--- What is required ---
Please repeat only the stretch of records running from the first line through the line that contains "Collapse the About".
___ Dataset records ___
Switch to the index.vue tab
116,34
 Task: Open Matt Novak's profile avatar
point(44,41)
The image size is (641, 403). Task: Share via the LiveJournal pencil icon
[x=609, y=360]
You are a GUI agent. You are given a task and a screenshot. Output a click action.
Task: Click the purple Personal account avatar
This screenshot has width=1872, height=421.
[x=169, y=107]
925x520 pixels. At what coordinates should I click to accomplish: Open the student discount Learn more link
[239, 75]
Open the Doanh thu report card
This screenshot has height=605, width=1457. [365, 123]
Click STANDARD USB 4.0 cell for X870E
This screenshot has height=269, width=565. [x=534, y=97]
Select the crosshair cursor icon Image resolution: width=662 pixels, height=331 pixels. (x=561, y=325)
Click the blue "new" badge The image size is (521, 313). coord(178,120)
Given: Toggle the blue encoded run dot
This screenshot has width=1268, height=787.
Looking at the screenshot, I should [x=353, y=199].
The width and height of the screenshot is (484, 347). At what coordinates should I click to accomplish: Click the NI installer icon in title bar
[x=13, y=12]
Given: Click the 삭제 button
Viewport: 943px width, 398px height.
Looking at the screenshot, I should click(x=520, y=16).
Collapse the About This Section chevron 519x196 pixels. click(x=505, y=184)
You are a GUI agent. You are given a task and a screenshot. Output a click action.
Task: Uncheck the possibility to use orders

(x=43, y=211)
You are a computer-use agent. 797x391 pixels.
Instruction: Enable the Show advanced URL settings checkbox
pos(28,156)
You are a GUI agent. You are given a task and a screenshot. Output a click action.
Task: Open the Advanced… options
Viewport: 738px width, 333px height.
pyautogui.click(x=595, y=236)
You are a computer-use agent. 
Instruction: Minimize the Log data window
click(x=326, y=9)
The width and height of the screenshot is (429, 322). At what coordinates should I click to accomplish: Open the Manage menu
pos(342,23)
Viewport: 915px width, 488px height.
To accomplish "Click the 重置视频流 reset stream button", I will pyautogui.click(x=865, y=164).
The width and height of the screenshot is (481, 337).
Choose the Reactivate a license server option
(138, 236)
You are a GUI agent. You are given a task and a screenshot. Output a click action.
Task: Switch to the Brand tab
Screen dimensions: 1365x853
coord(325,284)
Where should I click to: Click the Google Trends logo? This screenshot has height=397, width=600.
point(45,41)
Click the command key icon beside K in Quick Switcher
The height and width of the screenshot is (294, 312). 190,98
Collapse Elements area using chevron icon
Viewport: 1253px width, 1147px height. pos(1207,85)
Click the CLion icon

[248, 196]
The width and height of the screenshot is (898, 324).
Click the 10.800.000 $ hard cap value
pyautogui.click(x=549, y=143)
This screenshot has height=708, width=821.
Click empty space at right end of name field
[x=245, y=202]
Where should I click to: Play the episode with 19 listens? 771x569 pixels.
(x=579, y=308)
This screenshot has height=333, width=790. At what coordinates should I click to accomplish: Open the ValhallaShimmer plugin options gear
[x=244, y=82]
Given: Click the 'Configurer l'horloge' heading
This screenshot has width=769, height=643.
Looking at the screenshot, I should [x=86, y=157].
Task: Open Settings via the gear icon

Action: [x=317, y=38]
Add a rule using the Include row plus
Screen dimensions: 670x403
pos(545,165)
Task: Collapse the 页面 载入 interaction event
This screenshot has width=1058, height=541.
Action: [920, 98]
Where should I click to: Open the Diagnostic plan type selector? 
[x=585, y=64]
___
--- Output below ---
Switch to the index.vue tab
116,34
 Task: Open Matt Novak's profile avatar
point(44,41)
The image size is (641, 403). Task: Share via the LiveJournal pencil icon
[x=609, y=360]
You are a GUI agent. You are given a task and a screenshot. Output a click action.
Task: Click the purple Personal account avatar
This screenshot has width=1872, height=421.
[x=169, y=107]
925x520 pixels. At what coordinates should I click to accomplish: Open the student discount Learn more link
[239, 75]
Open the Doanh thu report card
This screenshot has height=605, width=1457. [365, 123]
Click STANDARD USB 4.0 cell for X870E
This screenshot has height=269, width=565. [x=534, y=97]
Select the crosshair cursor icon Image resolution: width=662 pixels, height=331 pixels. (x=561, y=325)
Click the blue "new" badge The image size is (521, 313). coord(178,120)
Given: Toggle the blue encoded run dot
This screenshot has width=1268, height=787.
Looking at the screenshot, I should [x=353, y=199].
The width and height of the screenshot is (484, 347). At what coordinates should I click to accomplish: Click the NI installer icon in title bar
[x=13, y=12]
Given: Click the 삭제 button
Viewport: 943px width, 398px height.
Looking at the screenshot, I should click(x=520, y=16).
Collapse the About This Section chevron 519x196 pixels. click(x=505, y=184)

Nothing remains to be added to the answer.